Return only the lines below starting at the line containing "Screen dimensions: 790x494" and ending at the line containing "Where should I click to: Click the SAP logo?", both included, exactly as they are and with no pictures.

***** Recorded information *****

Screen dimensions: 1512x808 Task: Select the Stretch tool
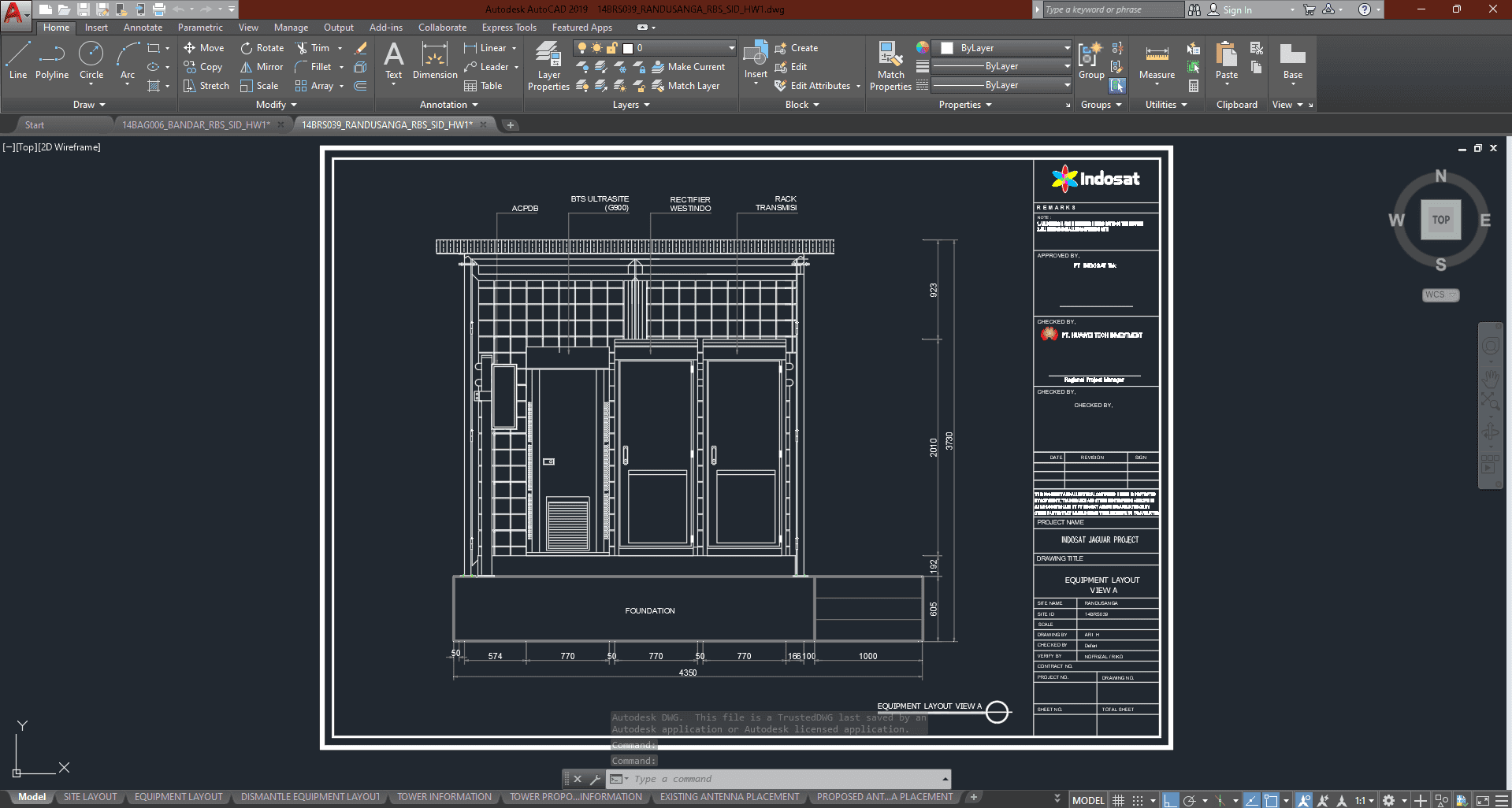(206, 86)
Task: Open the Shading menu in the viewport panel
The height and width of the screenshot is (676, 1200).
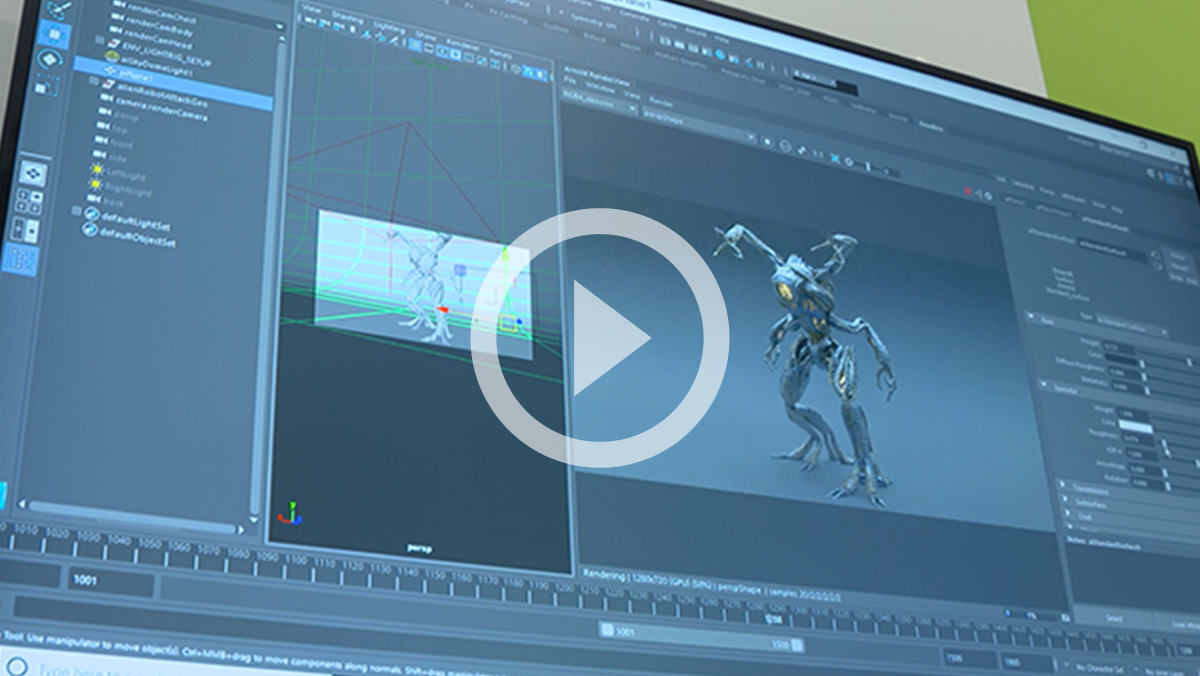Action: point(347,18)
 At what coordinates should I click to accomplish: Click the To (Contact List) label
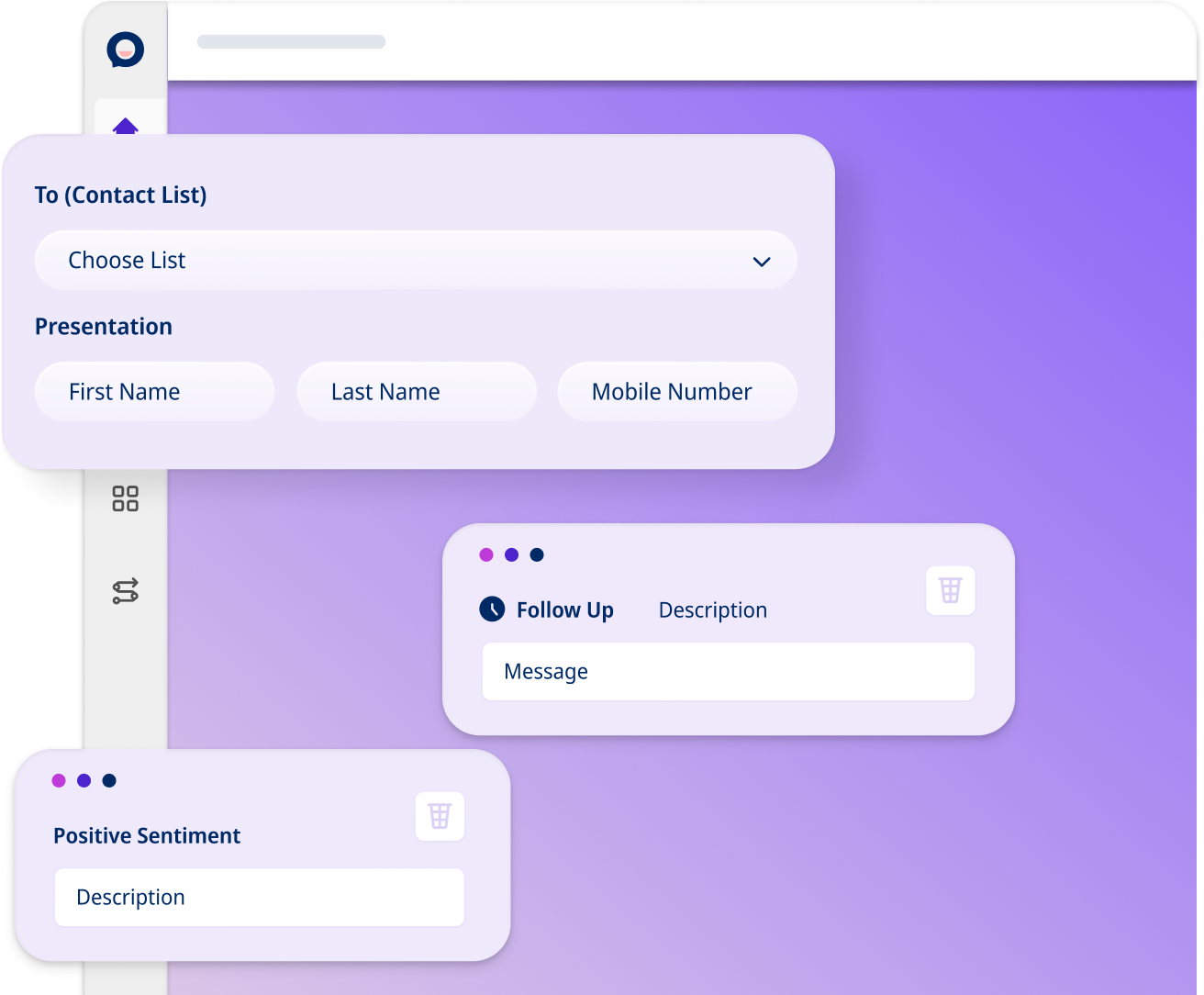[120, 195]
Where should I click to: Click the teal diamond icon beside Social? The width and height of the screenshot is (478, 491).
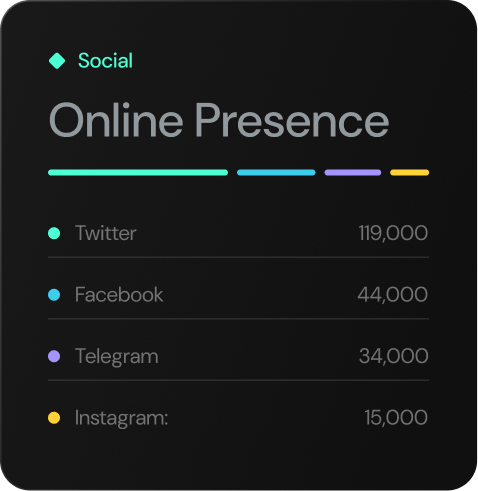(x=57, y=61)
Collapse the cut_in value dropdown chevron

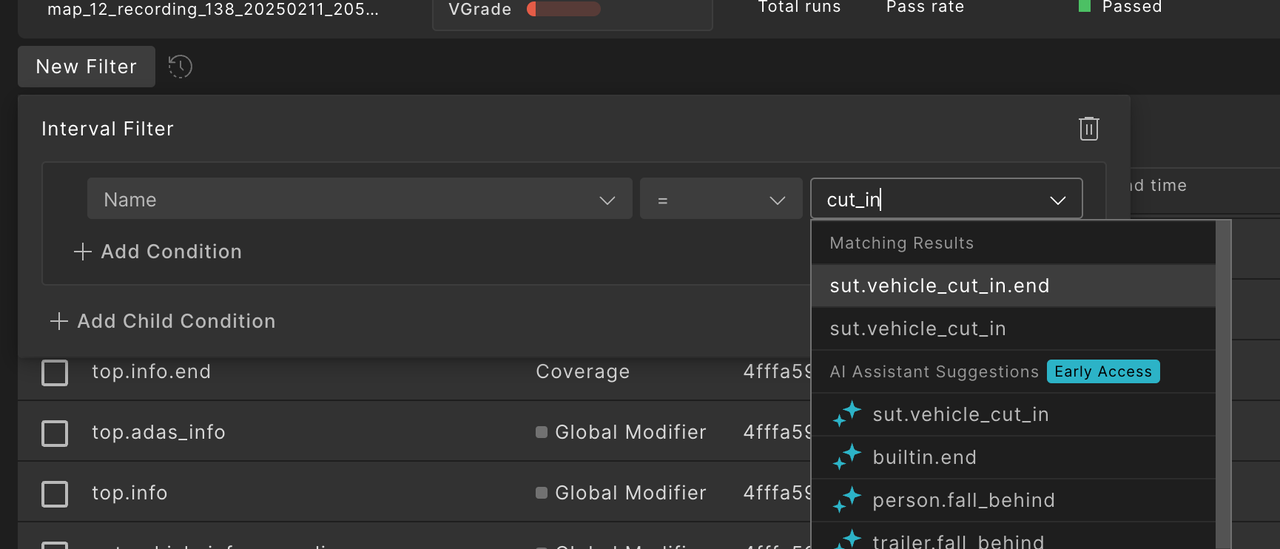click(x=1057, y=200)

*****
***** Recorded information *****

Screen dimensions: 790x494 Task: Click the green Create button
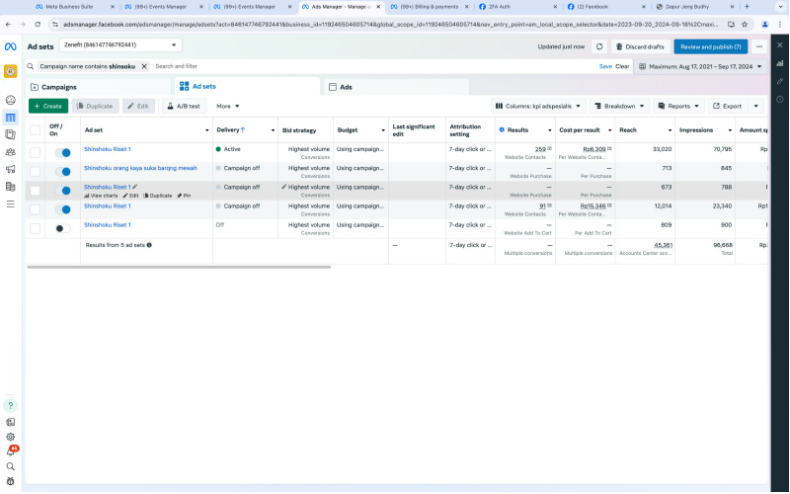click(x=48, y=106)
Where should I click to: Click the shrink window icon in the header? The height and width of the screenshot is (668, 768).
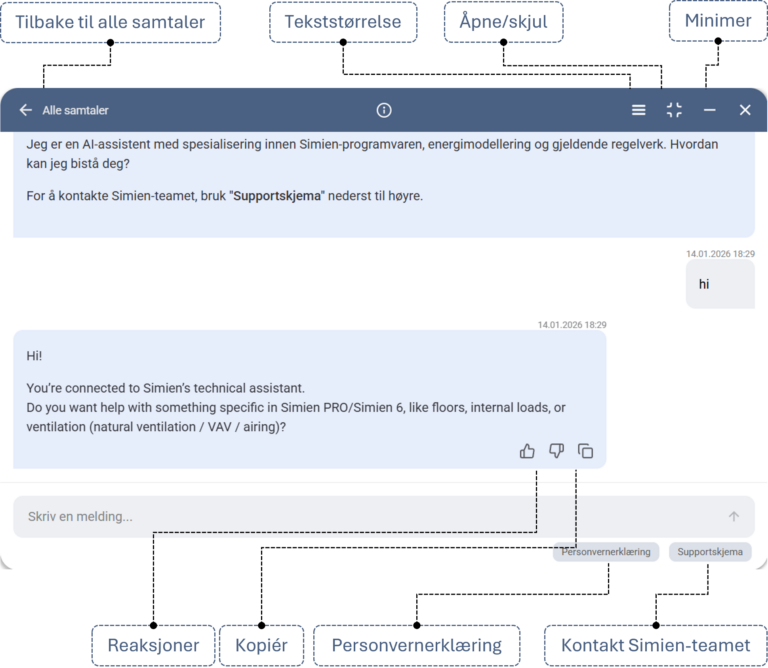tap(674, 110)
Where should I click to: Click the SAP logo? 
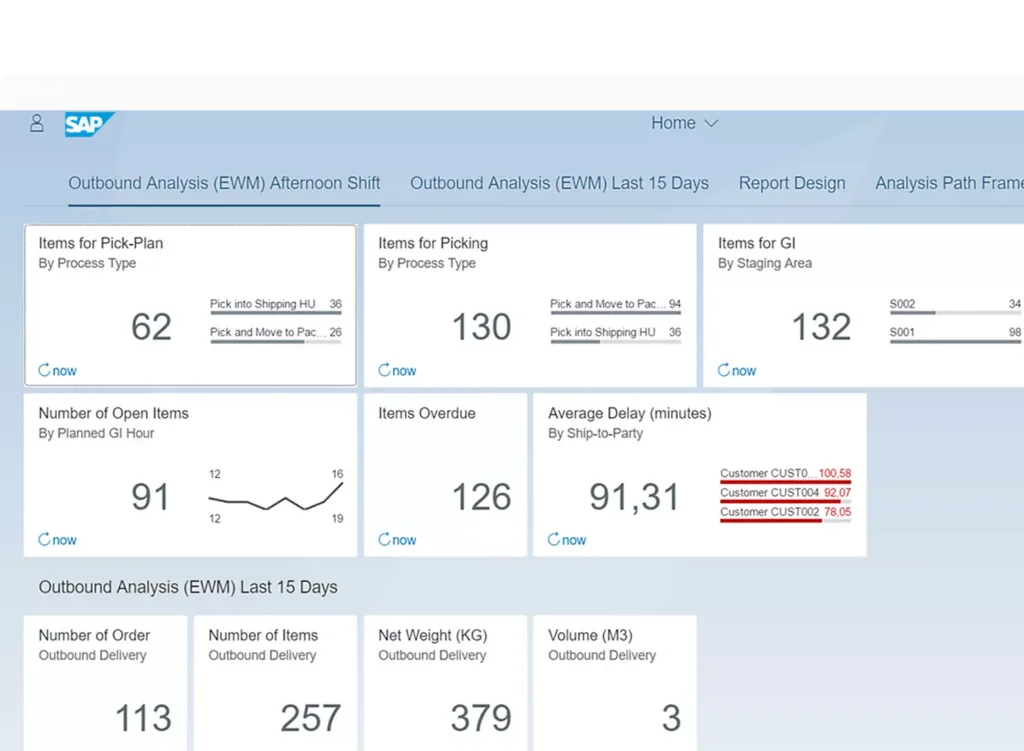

*****
***** Recorded information *****

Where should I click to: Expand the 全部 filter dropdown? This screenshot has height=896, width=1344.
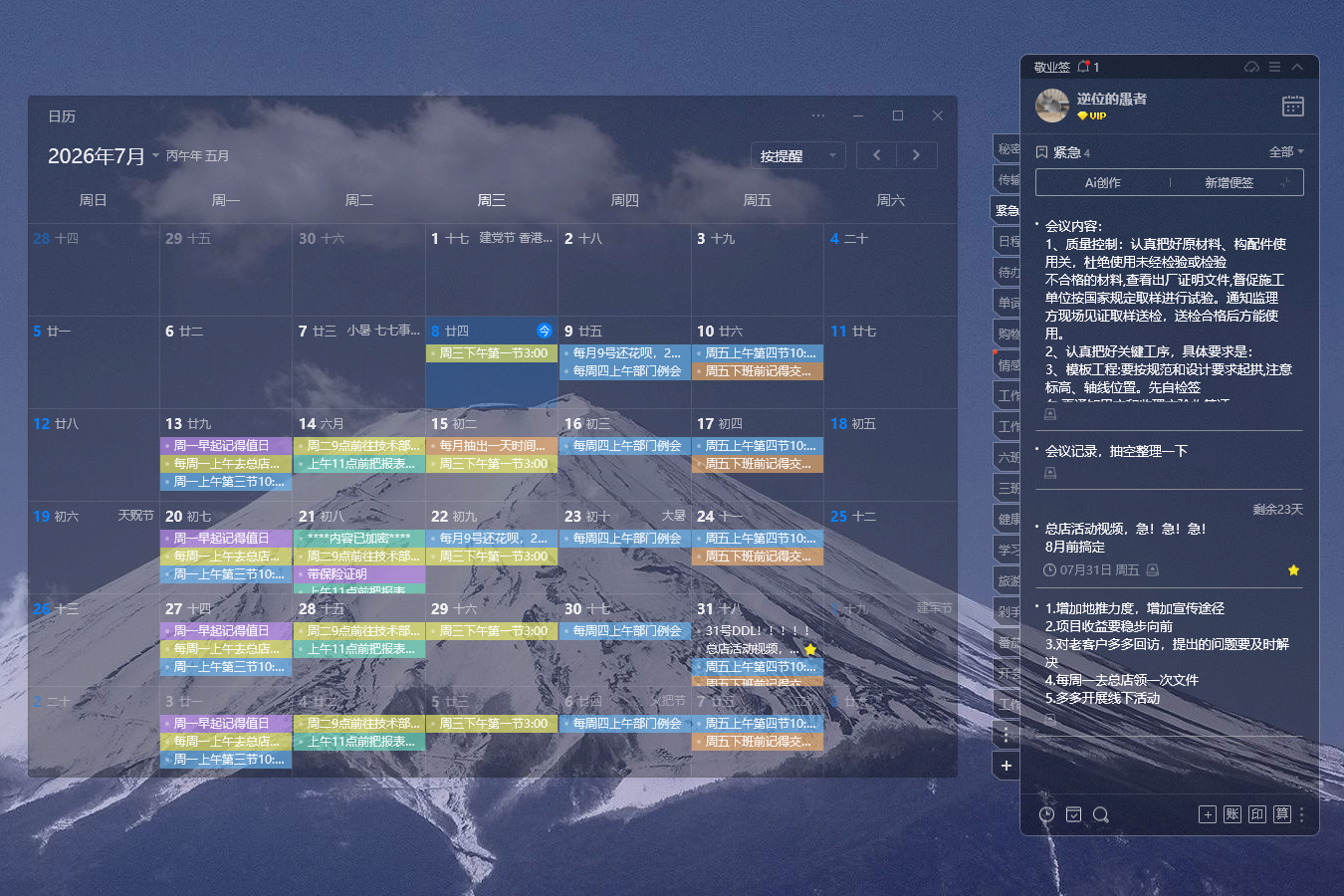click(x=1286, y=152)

*****

Result of the task
Screen dimensions: 790x494 Task: Click the green Create button
click(x=48, y=106)
Where should I click to: Click the shrink window icon in the header? The height and width of the screenshot is (668, 768).
tap(674, 110)
Where should I click to: Click the SAP logo? 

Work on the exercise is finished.